Chinese stocks closed mixed on Friday with shrinking turnover amid lingering market uncertainties.
The benchmark Shanghai Composite Index inched up 0.02 percent to end the day at 3,090.63 points. The smaller Shenzhen Component Index closed 0.03 percent lower at 9,970.96 points.
Total turnover on the two bourses contracted to 353.8 billion yuan (51.3 billion U.S. dollars) on Friday from 400 billion yuan on Thursday.
The ChiNext Index, China's NASDAQ-style board of growth enterprises, ended 0.69 percent lower to close at 1,801.08 points.
Founder Securities said the downward trend has not ended yet as relatively tight liquidity continues to weigh on blue chips.
Meanwhile, it is unclear how much impact the latest round of global selloff of risk assets will have on the stock market, according to an analysis note from Founder Securities.
U.S. and European stock markets saw turmoil this week due to market concerns about whether the Trump administration could continue to push its economic reform agenda.
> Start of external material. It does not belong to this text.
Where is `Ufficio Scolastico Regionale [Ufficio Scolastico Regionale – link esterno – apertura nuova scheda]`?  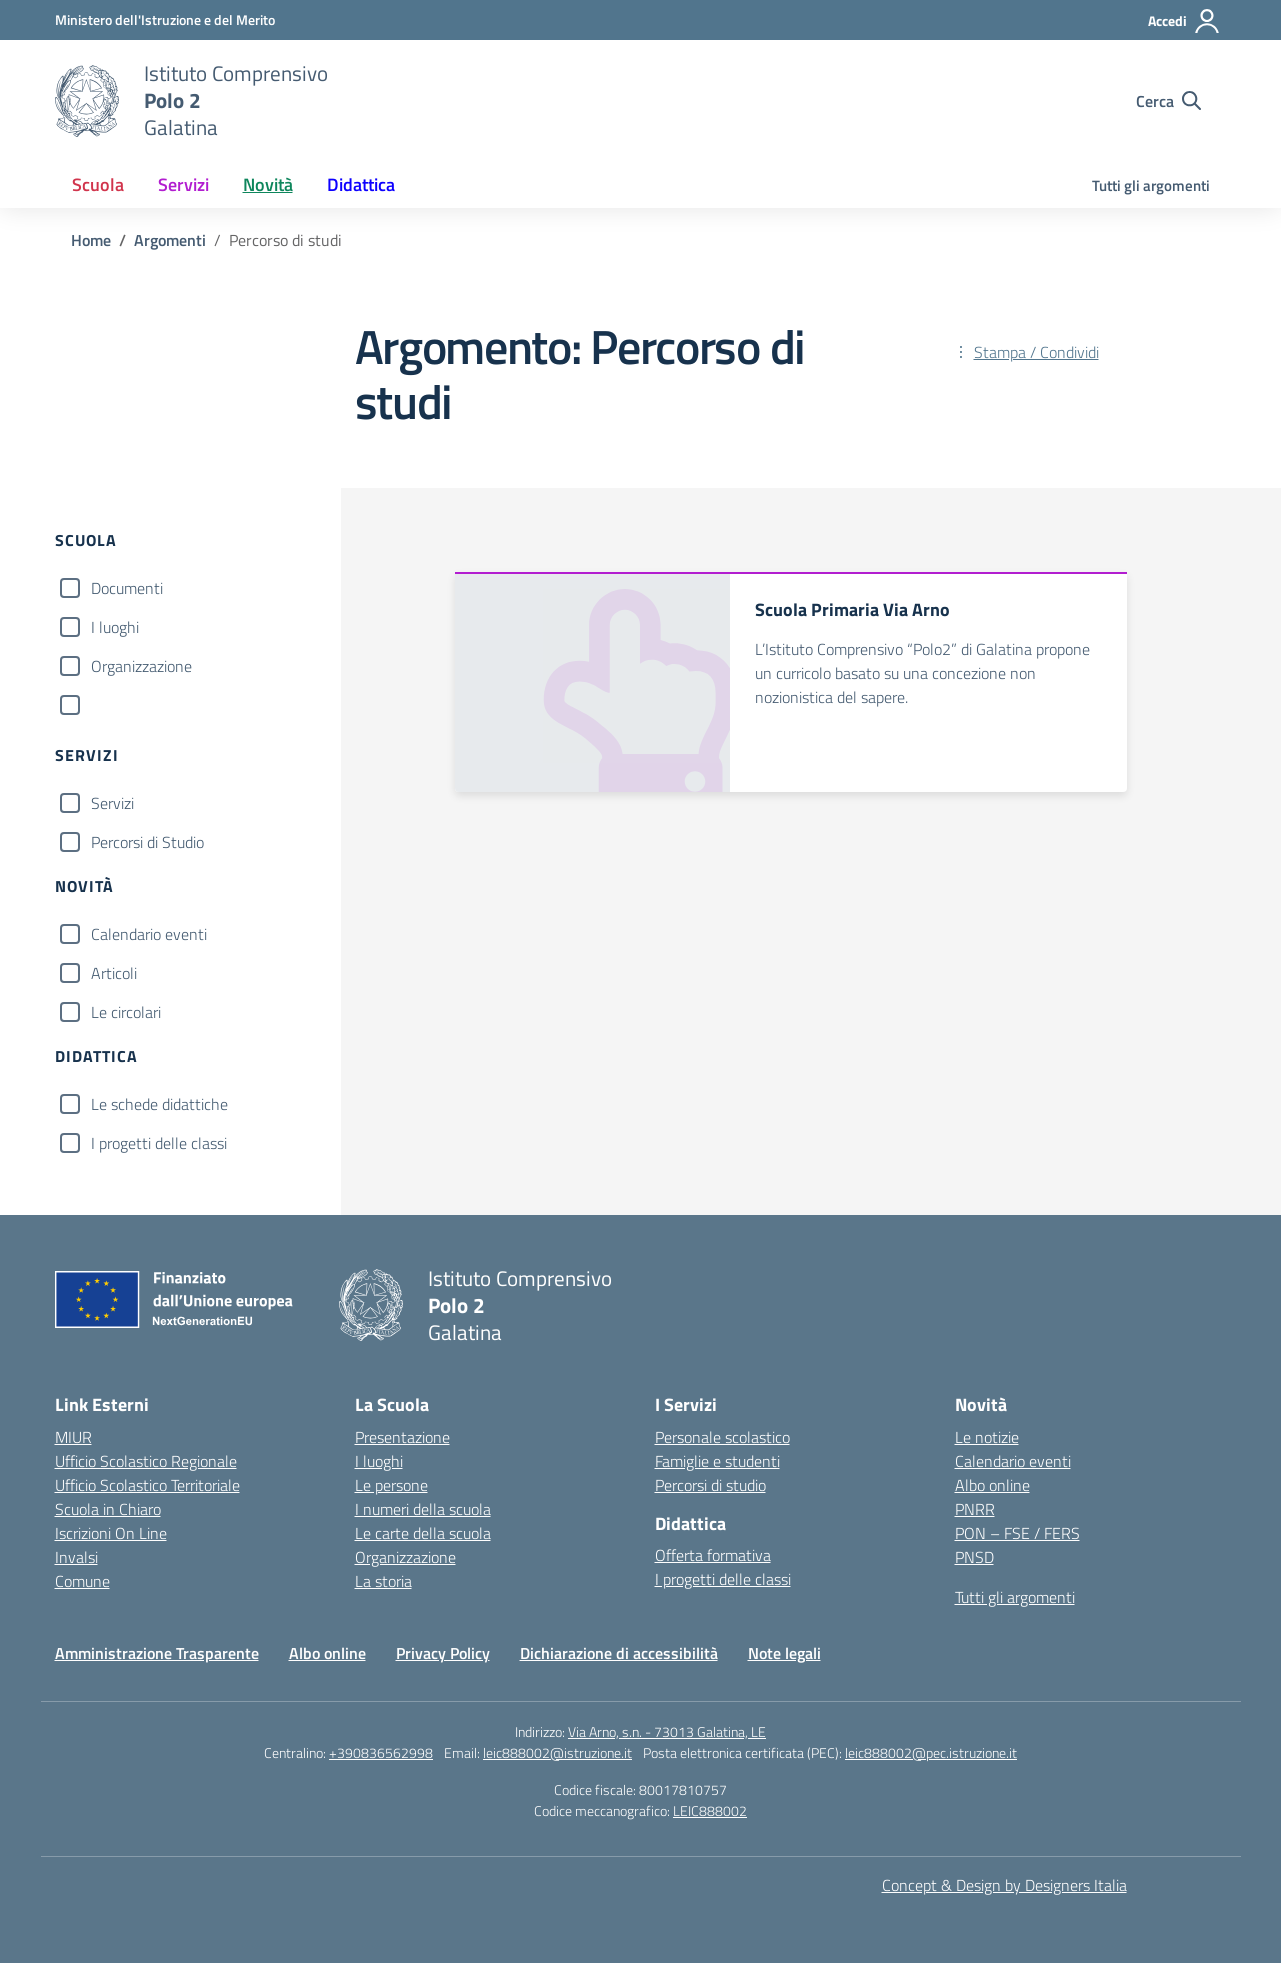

Chinese oil and gas stocks continued to gain on Friday, after China announced Thursday that it had succeeded in collecting samples of combustible ice in the South China Sea, a major breakthrough that may lead to a global energy revolution.
China Oilfield Services Limited, a Shanghai-listed subsidiary of China National Offshore Oil Corporation (CNOOC), jumped by the daily limit of 10 percent to 13.1 yuan.
Textile machinery and environmental sectors lost the most. Guangxi Bossco Environmental Protection Technology Co., Ltd. dropped 4.07 percent to 42.23 yuan.